In an effort to ease your burden, allow me to suggest a name for your mascot: Breezy, you know because he is cool like the breeze. Don’t call him Woody because Aryan prison gangs will adopt him as one of their own. Plus ,whenever Breezy first makes an appearance eat game, the PA can blast Skynyrd, and people will dance gleefully with our larger than life cockaded ‘Pecker. Or you can call him Ozzie and play “Crazy Train” when he runs on the field. Just do not let my buddy Nick be the guy in the suit as I cannot lose him to a heat stroke.

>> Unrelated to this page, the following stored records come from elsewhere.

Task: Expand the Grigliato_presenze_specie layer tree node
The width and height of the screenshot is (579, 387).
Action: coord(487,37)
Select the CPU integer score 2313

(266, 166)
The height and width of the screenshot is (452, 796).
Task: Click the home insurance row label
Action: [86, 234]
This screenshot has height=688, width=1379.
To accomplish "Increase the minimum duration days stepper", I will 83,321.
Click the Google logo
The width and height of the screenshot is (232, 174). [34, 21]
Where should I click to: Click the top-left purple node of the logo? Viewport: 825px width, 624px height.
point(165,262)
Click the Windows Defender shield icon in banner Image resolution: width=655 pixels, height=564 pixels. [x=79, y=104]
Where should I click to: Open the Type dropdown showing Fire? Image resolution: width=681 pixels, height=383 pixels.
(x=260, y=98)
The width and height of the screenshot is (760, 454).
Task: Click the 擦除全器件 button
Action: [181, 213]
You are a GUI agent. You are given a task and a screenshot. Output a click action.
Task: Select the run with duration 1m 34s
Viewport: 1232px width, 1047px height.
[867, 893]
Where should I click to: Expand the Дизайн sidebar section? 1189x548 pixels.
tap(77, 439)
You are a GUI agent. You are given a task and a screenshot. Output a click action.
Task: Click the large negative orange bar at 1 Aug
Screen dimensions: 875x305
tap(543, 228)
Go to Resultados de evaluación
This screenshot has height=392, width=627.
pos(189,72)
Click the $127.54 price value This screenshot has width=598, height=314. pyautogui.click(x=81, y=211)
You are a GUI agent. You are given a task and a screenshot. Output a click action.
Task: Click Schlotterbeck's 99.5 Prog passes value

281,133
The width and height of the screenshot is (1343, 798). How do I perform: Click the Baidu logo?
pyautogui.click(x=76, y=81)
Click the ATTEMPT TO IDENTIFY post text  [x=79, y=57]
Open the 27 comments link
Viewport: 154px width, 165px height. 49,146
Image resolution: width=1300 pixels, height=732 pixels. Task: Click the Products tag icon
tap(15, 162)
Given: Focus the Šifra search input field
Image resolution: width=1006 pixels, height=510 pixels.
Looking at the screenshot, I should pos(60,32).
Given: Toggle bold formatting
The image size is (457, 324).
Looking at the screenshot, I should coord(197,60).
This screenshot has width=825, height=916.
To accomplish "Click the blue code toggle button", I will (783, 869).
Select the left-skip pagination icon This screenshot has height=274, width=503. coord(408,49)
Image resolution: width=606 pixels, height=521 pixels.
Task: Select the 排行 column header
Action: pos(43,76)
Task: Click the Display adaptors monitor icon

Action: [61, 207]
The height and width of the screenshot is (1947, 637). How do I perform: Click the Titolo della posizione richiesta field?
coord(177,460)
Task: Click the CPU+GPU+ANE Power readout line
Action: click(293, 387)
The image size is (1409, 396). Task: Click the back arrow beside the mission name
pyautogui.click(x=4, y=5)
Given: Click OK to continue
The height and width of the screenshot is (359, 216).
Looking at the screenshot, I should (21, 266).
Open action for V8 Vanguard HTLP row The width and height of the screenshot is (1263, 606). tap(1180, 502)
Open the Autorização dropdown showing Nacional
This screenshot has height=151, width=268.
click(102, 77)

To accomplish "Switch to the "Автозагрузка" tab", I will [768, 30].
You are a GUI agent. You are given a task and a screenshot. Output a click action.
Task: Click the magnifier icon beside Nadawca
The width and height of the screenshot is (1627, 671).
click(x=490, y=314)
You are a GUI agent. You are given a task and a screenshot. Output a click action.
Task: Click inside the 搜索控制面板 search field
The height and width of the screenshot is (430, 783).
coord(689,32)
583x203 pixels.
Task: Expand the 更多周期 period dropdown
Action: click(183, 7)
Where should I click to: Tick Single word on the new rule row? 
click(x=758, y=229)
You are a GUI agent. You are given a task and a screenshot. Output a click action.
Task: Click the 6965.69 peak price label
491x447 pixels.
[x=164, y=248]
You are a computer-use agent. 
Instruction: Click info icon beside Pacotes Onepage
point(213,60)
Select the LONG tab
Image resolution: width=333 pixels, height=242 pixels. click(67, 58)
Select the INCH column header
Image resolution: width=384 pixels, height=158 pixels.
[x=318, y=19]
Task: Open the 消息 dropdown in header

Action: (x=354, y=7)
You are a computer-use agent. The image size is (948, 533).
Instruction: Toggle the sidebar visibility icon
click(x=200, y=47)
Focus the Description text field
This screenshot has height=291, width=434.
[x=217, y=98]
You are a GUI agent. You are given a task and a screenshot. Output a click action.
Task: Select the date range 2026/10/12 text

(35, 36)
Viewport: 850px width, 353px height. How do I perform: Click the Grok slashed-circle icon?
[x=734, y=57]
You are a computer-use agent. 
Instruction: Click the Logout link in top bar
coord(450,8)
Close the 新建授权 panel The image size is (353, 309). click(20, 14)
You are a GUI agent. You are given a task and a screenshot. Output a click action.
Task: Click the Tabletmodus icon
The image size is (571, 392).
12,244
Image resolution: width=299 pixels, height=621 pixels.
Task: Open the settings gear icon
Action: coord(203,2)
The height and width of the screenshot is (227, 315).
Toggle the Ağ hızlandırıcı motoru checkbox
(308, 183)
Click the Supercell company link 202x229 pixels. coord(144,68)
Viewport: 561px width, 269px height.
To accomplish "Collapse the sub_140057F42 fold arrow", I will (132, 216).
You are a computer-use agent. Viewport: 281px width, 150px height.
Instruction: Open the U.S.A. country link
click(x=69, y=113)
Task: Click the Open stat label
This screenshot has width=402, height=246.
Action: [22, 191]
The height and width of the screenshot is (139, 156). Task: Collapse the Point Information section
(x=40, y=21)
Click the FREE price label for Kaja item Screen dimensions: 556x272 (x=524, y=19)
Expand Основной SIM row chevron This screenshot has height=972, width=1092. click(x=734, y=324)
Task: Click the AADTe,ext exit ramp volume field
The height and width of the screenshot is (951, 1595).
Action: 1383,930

Speaking of strokes, yes, I just put forth another stroke of genius. I am really good at this, Austin, as GM Joe of the Inland Empire 66ers knows. I think we are about to wrap up negotiations as he is afraid I am going to offer my services elsewhere and turn a moribund promotion department into a force. I think the only thing left to settle is my official title. I want to be called the King of Pain or the Butcher of Crimea, but GM Joe does not think that is fan friendly. I also do not think he is too keen on my idea of combining Faith and Family Night with the Christian Persecution Festival. I think we get all the church groups in the stadium, then SURPRISE! LIONS!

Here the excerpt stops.